The Antenna menu has five displays: •

The top left is Azimuth display. The AZ display is a calculation of Rel + Heading +/- AZ trim.

•

The top right is Elevation display from the elevation angle sent back by the PCU




The bottom left is Relative display. The REL display is a position feedback from the PCU of the encoder reading.

•

The bottom right is AGC display. This is the signal strength from the satellite.

•

The NEXT bottom left display is Polang display. The POL display is a direct readout of the pole pot on the feed of the antenna and is sent to the DAC from the PCU. –

–

–

With the DAC-2200 and 2202 use the arrow keys to select the desired axis position and change the numbers using the up / down arrow keys. To slew the antenna, select the main antenna window with all four displays present and use the arrow keys to move the antenna.
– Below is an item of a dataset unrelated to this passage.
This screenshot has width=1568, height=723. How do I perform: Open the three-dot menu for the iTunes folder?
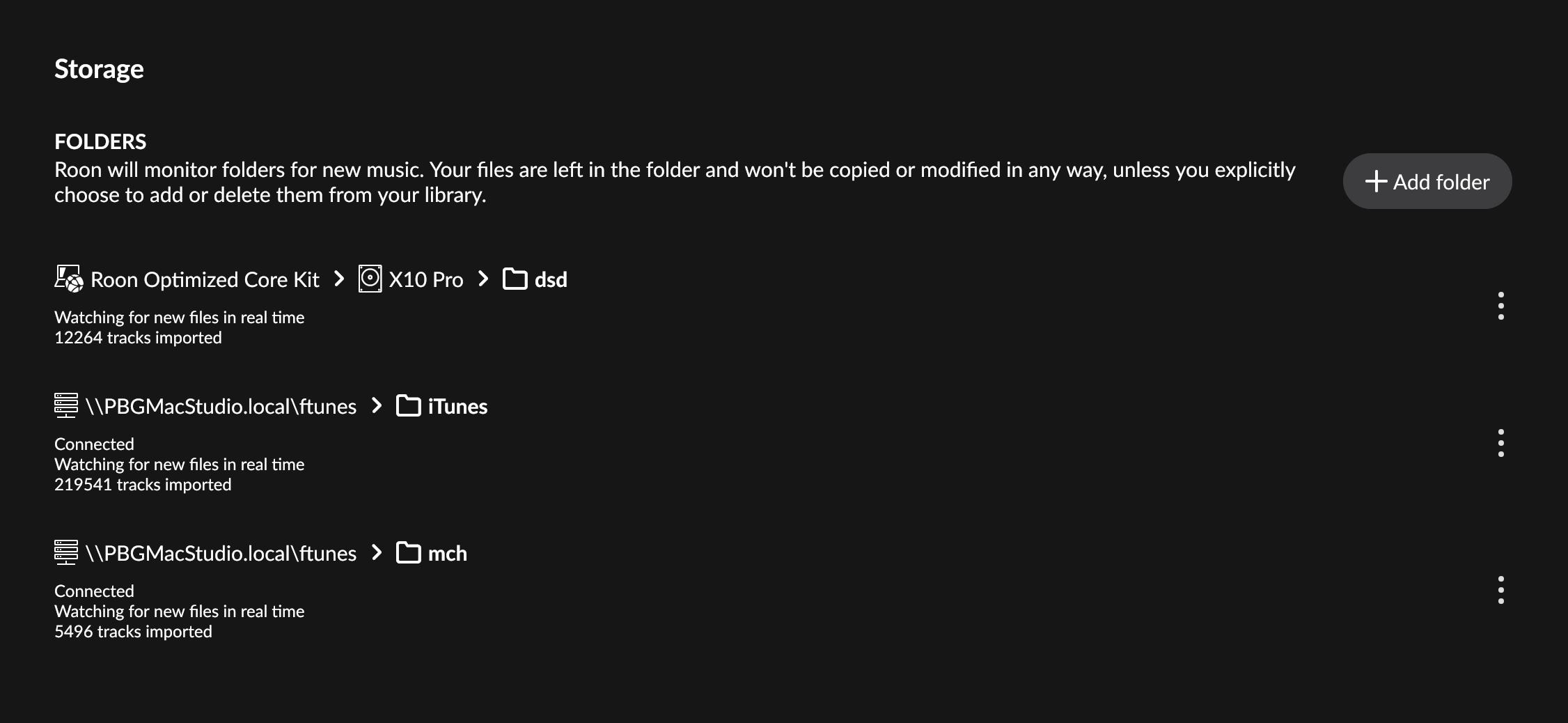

The Mode menu has active tracking and searching selections. Under the Mode menu is a list of parameters. After the these parameters is the remote commands. •

The first display is CONTROL TRACKING. The tracking function can be turned on/off using the up arrow. The band selection can be changed using the down arrow. The band select does not change the function of the tracking. Band select is KuLo, KuHi, C, or X. (typically used for LNB Band selection)

•

Next is CONTROL SEARCH, use the up arrow to toggle this function on/off. Search can only be enabled when the AGC is lower than threshold.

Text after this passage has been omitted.